I made my own stencil years ago, i found the trick was to hold it really close and still for the best results.

Its a bull terrier. I dont use it anymore and a used it to stencil my calor gas bottle


----------



## Missy (Mar 9, 2016)

When I see this picture I wonder why Mrs Jumbo Ratty gets two pastries and you have none.


----------



## Jumbo Ratty (Jan 12, 2015)

She had hers first then i had mine off the same plate,, saves on washing up


----------



## jimbojohn55 (Jan 15, 2016)

Jumbo Ratty said:


> I made my own stencil years ago, i found the trick was to hold it really close and still for the best results.
> 
> Its a bull terrier. I dont use it anymore and a used it to stencil my calor gas bottle


At last I can join in - is it really not a terrier atall but the tail of a DC10 or the corner of pacmans mouth with his tongue hanging out thinking about nicking Mrs Ratty's Danish and hiding the plate?


----------



## Toby-IOM (Aug 8, 2012)

Is it meant to be a fish?


----------



## jimbojohn55 (Jan 15, 2016)

The results - day 3







~

Its a Christmas wreath I think! - although could double at Halloween as an evil clown / pumpkin

Closest answer 1st Missey with Bow over something / magnet removing something metal from an orifice!

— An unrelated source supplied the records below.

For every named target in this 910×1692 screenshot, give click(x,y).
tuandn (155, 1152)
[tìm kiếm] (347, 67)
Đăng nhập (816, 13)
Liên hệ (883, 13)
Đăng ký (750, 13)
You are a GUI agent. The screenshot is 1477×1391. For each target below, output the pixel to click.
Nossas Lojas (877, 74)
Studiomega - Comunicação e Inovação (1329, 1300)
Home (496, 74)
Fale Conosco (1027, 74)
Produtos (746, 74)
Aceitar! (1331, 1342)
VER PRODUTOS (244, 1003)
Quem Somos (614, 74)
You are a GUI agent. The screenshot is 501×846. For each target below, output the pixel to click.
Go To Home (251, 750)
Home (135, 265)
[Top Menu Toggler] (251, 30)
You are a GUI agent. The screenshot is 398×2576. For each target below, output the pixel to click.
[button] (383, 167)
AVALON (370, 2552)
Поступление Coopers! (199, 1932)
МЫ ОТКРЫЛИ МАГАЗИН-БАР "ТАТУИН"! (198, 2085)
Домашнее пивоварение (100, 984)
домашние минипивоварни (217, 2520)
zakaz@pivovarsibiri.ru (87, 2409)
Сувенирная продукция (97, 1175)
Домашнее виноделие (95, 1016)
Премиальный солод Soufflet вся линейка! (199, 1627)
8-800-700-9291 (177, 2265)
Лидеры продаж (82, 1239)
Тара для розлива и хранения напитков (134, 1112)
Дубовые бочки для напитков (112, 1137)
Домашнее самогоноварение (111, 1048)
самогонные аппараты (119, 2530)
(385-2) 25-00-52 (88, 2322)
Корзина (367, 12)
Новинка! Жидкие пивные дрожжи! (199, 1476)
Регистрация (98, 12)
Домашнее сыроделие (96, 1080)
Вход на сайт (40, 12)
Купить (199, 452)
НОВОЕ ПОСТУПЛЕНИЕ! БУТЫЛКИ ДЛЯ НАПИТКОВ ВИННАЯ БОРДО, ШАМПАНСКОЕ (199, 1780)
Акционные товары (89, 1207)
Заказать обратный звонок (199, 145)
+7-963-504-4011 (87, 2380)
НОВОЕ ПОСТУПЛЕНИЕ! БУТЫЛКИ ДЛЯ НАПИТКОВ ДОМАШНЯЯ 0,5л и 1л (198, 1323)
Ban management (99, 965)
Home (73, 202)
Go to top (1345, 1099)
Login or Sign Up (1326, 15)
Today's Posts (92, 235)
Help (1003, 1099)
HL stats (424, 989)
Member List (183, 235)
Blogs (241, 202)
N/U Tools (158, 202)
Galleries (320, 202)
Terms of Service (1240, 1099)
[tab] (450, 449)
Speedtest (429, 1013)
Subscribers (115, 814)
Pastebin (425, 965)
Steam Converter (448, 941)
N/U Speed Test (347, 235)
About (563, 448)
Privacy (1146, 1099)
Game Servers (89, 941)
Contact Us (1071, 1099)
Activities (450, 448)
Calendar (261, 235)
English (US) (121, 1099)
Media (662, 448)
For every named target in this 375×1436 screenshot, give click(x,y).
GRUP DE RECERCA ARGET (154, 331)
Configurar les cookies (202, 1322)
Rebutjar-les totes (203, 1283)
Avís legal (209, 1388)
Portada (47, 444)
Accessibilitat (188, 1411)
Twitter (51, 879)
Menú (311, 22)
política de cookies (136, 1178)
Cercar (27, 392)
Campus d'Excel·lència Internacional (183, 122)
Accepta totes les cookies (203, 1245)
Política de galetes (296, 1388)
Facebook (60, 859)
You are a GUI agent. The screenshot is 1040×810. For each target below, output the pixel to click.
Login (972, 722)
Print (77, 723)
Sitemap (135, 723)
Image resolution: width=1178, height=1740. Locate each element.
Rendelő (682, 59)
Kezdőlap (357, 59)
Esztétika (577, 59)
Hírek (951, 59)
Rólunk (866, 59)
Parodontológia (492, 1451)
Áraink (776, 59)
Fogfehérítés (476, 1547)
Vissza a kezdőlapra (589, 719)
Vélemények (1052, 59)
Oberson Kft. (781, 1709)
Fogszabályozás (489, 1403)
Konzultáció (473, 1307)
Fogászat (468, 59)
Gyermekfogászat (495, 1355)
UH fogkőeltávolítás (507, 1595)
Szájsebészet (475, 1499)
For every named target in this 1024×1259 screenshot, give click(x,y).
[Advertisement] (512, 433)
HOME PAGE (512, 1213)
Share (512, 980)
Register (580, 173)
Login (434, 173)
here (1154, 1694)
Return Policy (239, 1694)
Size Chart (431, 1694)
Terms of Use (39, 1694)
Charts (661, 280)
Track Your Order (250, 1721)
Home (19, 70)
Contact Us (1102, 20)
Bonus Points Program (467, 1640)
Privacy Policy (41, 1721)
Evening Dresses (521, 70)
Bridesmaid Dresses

Also mention for sheer wit - Hotmetal - Mellow bird flying the nest'le - I'm getting flashbacks to my childhood now - shudder

Missy -If you would like is sent at minimal cost 2nd class post (in a plain brown envelope) so you can scare / threaten the kids with it - I will be happy to post it - just PM me with an address, it doesn't have to be your address - it could be someone you dislike instead - alternatively it will be cast into the fires of Mordor - I'm happy either way it will leave my house.

.


----------



## Missy (Mar 9, 2016)

Go with Mordor, I would hate to see you spend a stamp on it...

I'm hoping my parents have a set of these in a cupboard. I'm heading there tomorrow with the old machine of doom, so will be joining you in sprinkling dodgy choc through strange holes!!


----------



## jimbojohn55 (Jan 15, 2016)

,








Its done !

More tomorrow - plus please add your own fails !


----------



## Jumbo Ratty (Jan 12, 2015)

jimbojohn55 said:


> At last I can join in - is it really not a terrier atall but the tail of a DC10 or the corner of pacmans mouth with his tongue hanging out thinking about nicking Mrs Ratty's Danish and hiding the plate?


It was unintentional but fitting as it does resemble the tail of a DC10, thats a jumbo jet


----------



## jimbojohn55 (Jan 15, 2016)

Day 4 - latte art fails - suggestions ?

~


----------



## Missy (Mar 9, 2016)

Sperm.


----------



## jimbojohn55 (Jan 15, 2016)

Close - 3 balloons - although I like to think it resembles the pants of people who have just been found out for hiding their money in off shore tax havens!


----------